━━━━━ The data ━━━━━
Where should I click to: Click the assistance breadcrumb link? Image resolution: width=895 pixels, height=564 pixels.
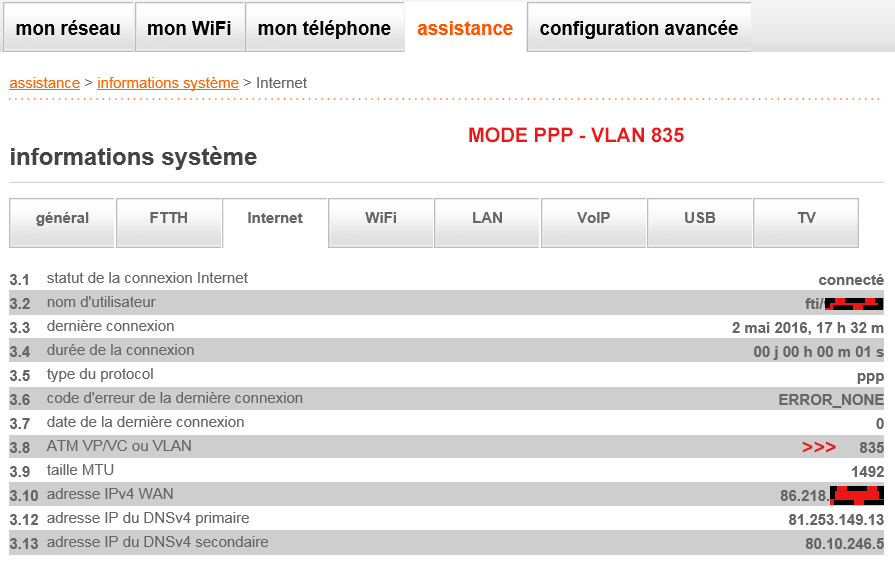[x=45, y=83]
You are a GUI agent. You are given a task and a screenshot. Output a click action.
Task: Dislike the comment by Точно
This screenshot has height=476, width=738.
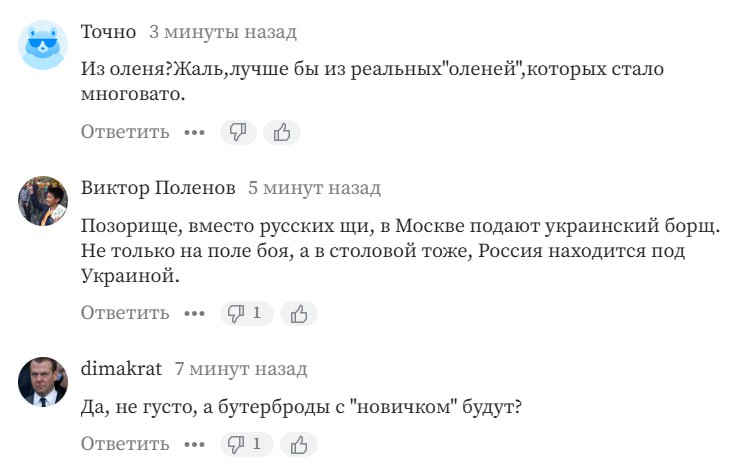239,132
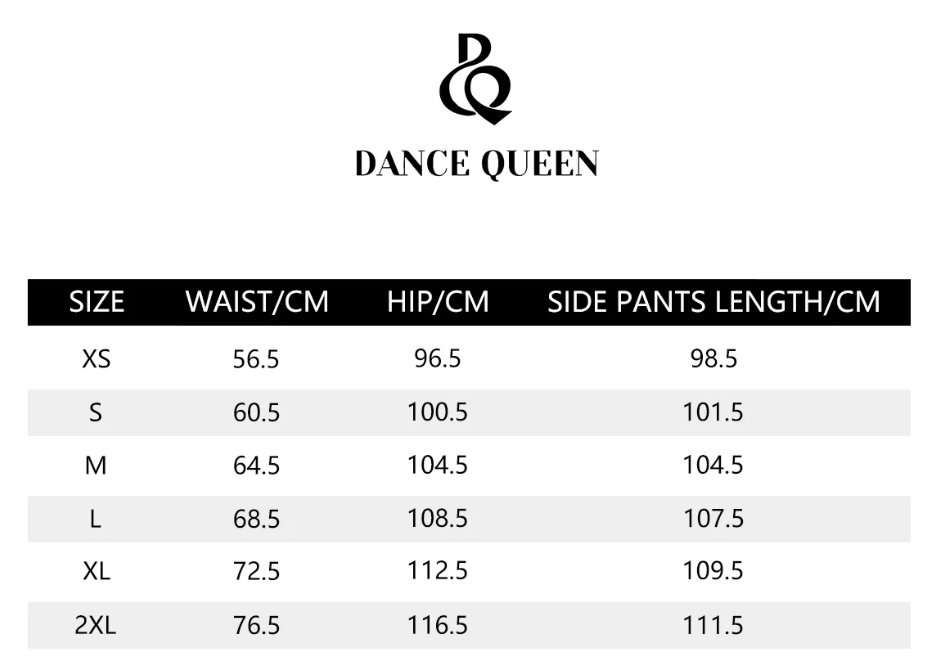Click the DANCE QUEEN brand name text
Viewport: 939px width, 671px height.
(476, 163)
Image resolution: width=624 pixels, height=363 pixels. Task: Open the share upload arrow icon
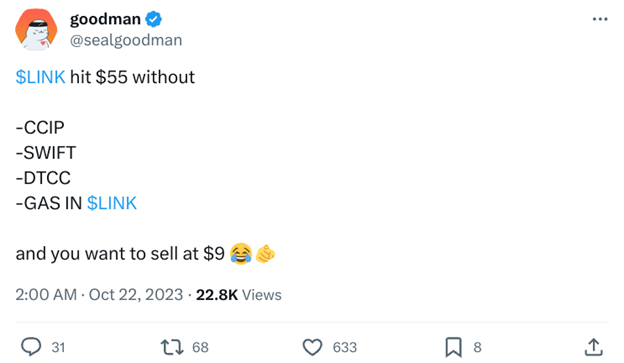594,347
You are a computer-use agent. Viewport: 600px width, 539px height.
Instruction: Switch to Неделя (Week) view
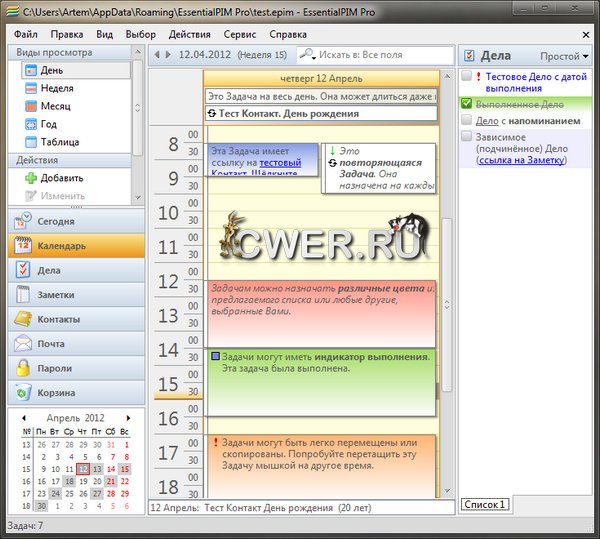pyautogui.click(x=56, y=88)
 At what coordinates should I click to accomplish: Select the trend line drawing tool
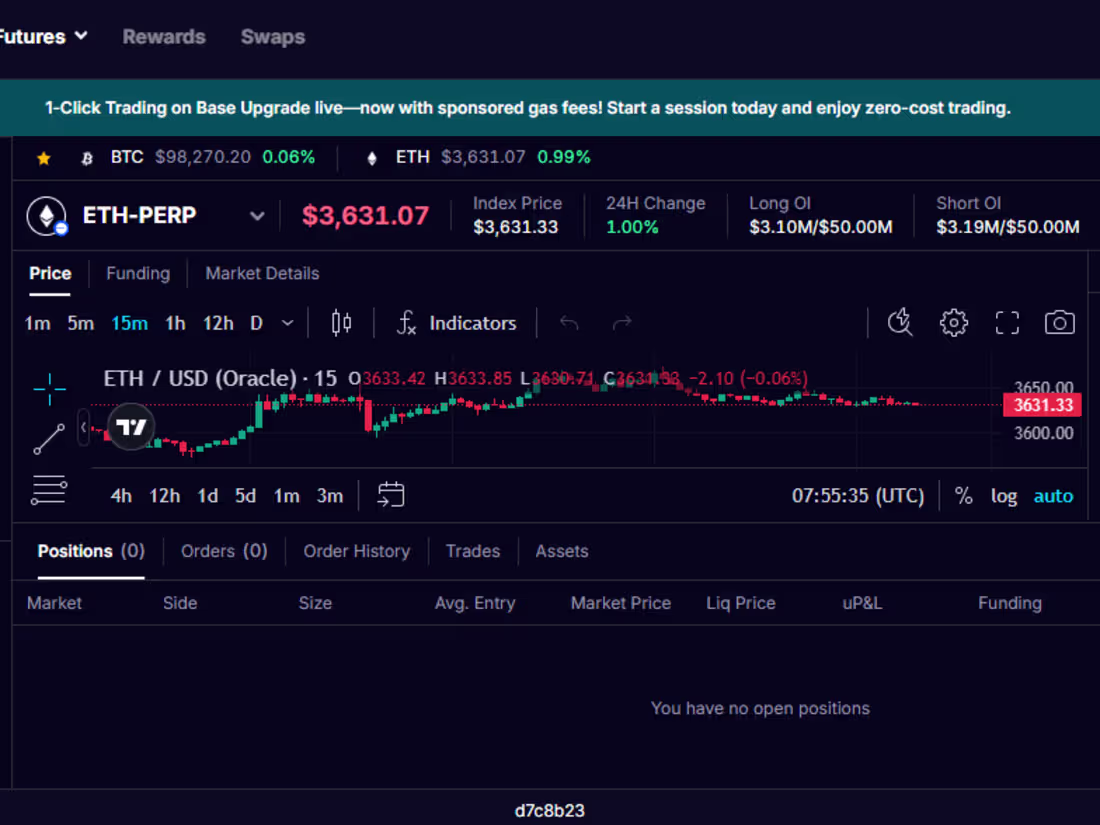click(48, 440)
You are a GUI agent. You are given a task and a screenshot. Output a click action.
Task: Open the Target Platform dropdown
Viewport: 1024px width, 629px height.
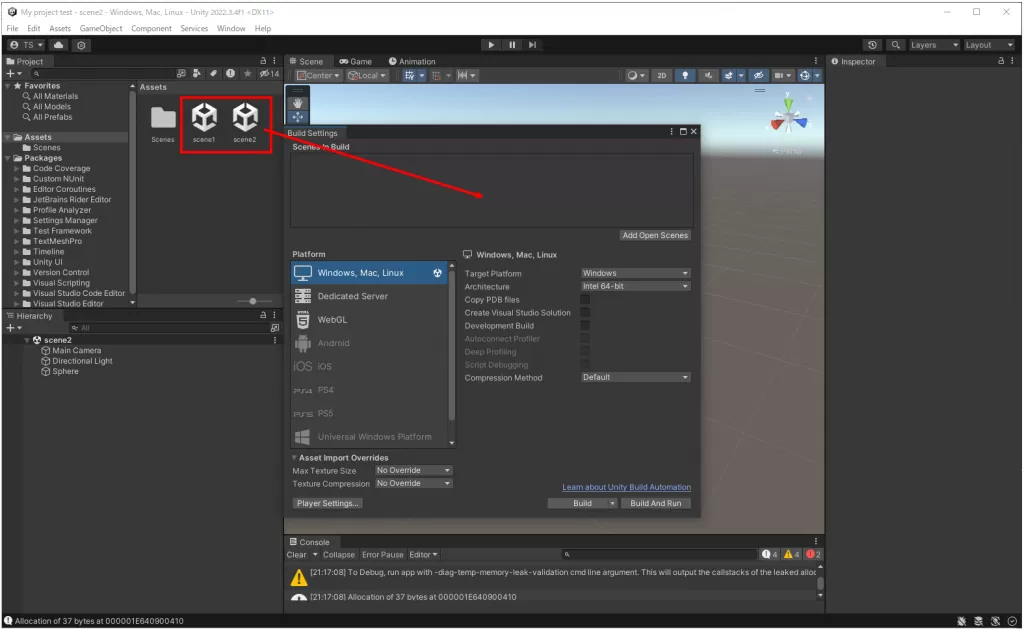[x=636, y=273]
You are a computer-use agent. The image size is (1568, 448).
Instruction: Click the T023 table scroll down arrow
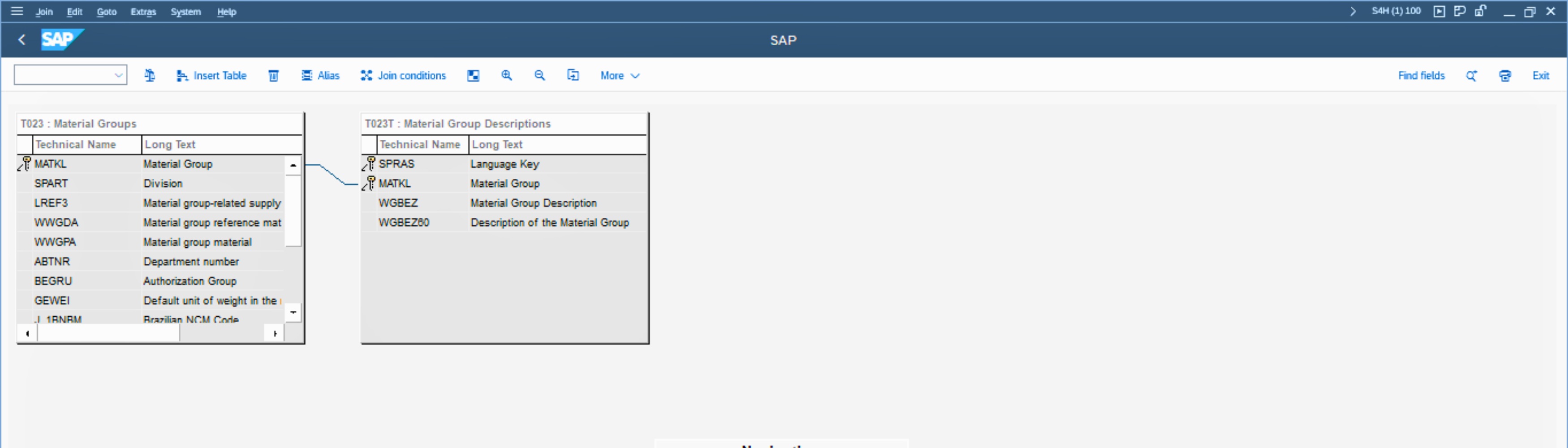coord(293,312)
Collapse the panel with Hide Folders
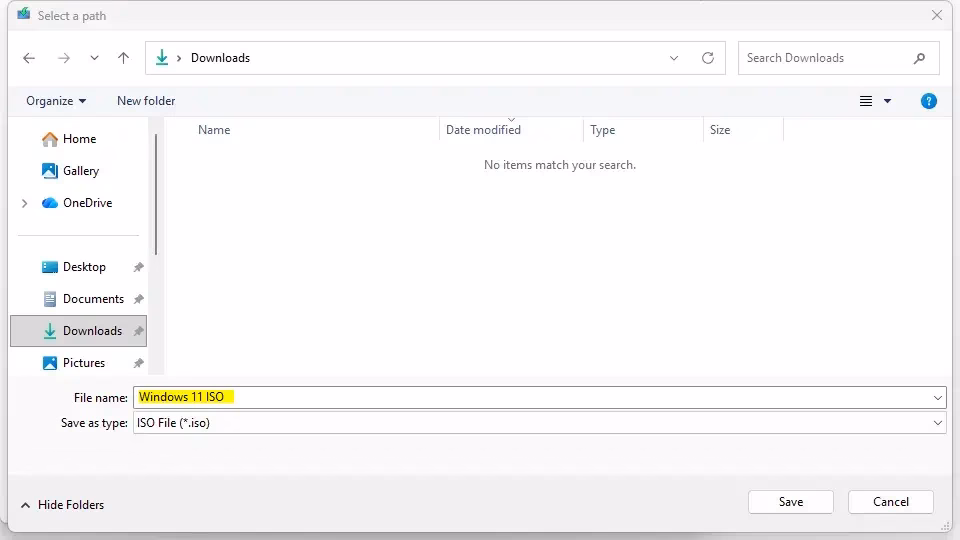The width and height of the screenshot is (960, 540). point(61,505)
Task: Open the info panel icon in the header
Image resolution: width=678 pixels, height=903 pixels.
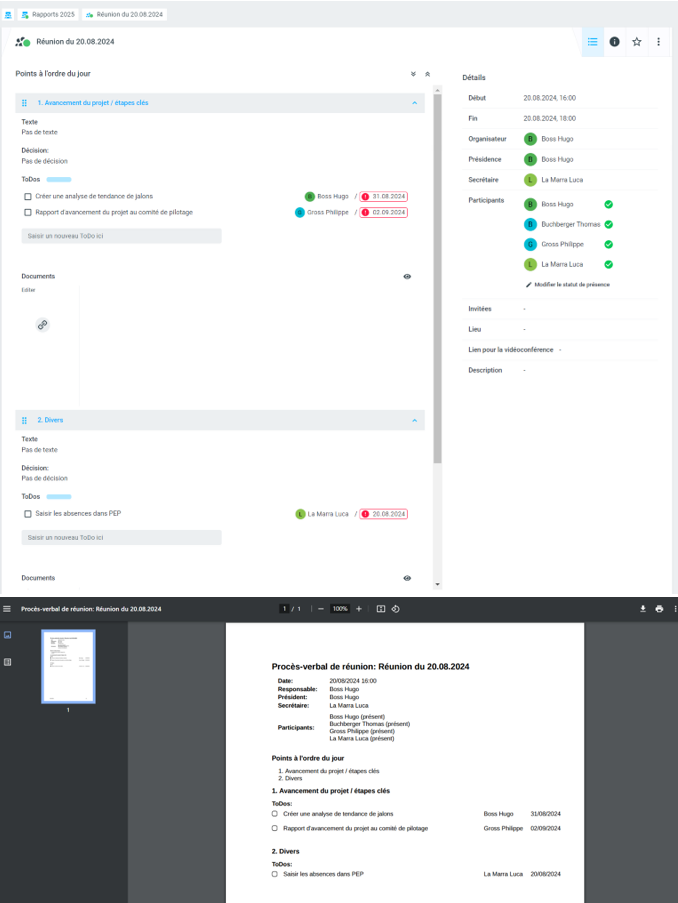Action: [614, 42]
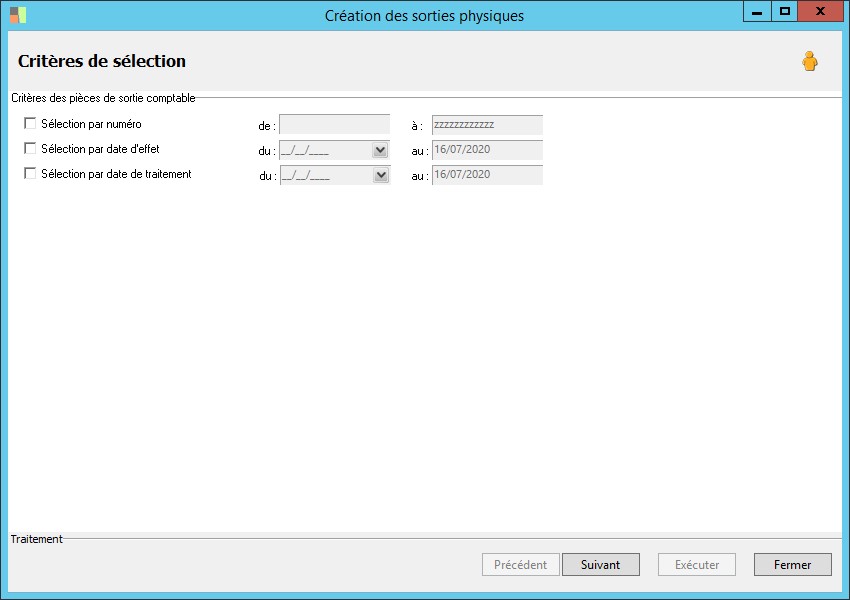Click the application icon in the title bar
Screen dimensions: 850x600
18,15
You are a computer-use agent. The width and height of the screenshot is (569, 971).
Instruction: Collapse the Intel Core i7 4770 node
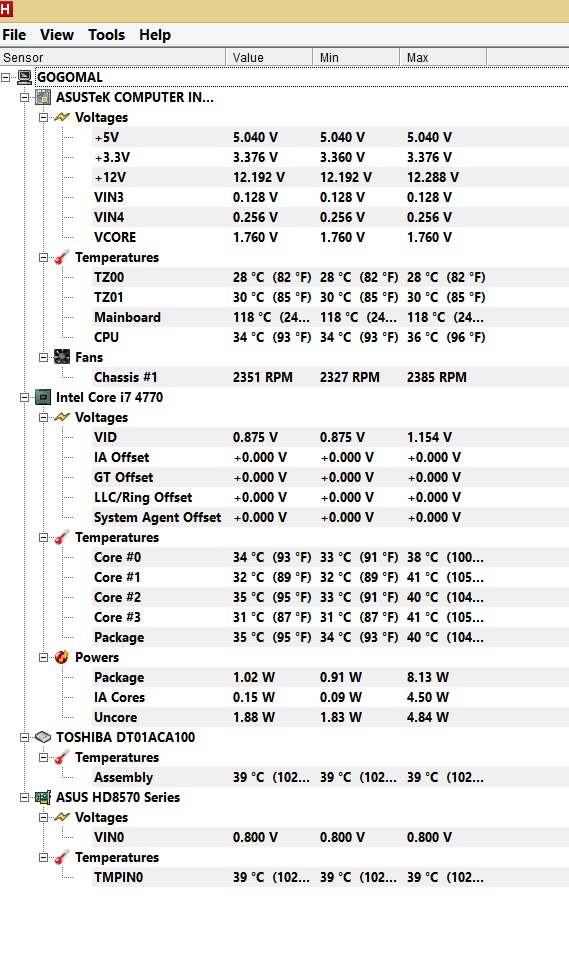click(25, 398)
━━━━━
- **Problem to work on**
Except for the pictures, give all the material above again verbatim.

- **Response below**
Where should I click to: Click the assistance breadcrumb link? Image resolution: width=895 pixels, height=564 pixels.
[x=45, y=83]
You are a GUI agent. You are given a task and a screenshot. Output a click action.
Task: Dislike the comment by Точно
This screenshot has height=476, width=738.
239,132
Click the DANCE QUEEN brand name text
Viewport: 939px width, 671px height.
(476, 163)
Image resolution: width=624 pixels, height=363 pixels. Task: Open the share upload arrow icon
594,347
You are a computer-use agent. Viewport: 600px width, 539px height.
Instruction: Switch to Неделя (Week) view
pyautogui.click(x=56, y=88)
 At what coordinates should I click to accomplish: Select the trend line drawing tool
click(48, 440)
You are a GUI agent. You are given a task and a screenshot. Output a click action.
Task: Open the Target Platform dropdown
Viewport: 1024px width, 629px height.
[x=636, y=273]
You are a computer-use agent. The image size is (1568, 448).
Instruction: Click the T023 table scroll down arrow
coord(293,312)
Collapse the panel with Hide Folders
The width and height of the screenshot is (960, 540). point(61,505)
Task: Open the info panel icon in the header
Image resolution: width=678 pixels, height=903 pixels.
Action: [614, 42]
Click the application icon in the title bar
Screen dimensions: 850x600
18,15
You are a computer-use agent. The width and height of the screenshot is (569, 971).
Instruction: Collapse the Intel Core i7 4770 node
click(25, 398)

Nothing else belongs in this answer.